В последние годы националистические политики и группировки растут как грибы по всей Восточной Европе и в республиках бывшего Советского Союза. Поскольку они склоняются либо к сепаратизму, либо к экспансии (либо к тому и другому вместе), постоянно существует огромная потенциальная опасность новых конфликтов и дестабилизации. Нельзя рассчитывать, что умеренный национализм возьмет верх над агрессивным. И совершенно не важно, почему люди становятся националистами, — потому ли, что они фанатики (негодяи, романтики, невротики), потому ли, что такова цена модернизации, или по объективной, практической необходимости[481]. Похоже, что национализм становится существенным условием человеческой жизни на современном этапе истории, даже если он основан всего лишь на воображаемых связях.

* [ЦЕЛЬ УПРАЖНЕНИЯ] Где, согласно отрывку, в последние годы множатся националистические политики и группировки?

* [ДАННЫЕ ДЛЯ АНАЛИЗА]
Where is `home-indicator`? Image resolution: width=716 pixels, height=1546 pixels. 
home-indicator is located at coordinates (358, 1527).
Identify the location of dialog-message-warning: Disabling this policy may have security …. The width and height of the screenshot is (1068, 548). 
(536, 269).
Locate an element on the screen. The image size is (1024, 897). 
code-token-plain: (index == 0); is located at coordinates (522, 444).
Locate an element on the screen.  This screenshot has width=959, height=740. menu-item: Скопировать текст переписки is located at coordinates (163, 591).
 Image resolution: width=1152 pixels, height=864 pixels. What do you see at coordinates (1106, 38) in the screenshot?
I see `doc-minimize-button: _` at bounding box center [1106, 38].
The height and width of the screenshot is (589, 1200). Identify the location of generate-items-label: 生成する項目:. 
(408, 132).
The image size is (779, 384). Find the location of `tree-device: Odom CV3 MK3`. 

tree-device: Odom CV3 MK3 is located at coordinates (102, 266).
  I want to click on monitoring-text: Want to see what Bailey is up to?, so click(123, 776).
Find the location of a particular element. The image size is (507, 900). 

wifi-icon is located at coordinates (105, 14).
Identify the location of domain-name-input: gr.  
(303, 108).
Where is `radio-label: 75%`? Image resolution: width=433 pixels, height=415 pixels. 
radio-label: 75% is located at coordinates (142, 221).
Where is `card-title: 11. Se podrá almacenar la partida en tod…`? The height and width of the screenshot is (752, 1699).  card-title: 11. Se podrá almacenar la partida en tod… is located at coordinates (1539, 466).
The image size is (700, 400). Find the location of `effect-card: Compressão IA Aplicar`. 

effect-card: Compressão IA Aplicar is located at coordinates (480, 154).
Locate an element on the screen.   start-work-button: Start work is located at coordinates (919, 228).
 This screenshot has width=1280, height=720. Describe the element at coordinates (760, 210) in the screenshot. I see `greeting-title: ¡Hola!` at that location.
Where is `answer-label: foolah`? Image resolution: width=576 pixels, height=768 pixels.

* [ОТВЕТ НИЖЕ] По всей Восточной Европе и в республиках бывшего Советского Союза.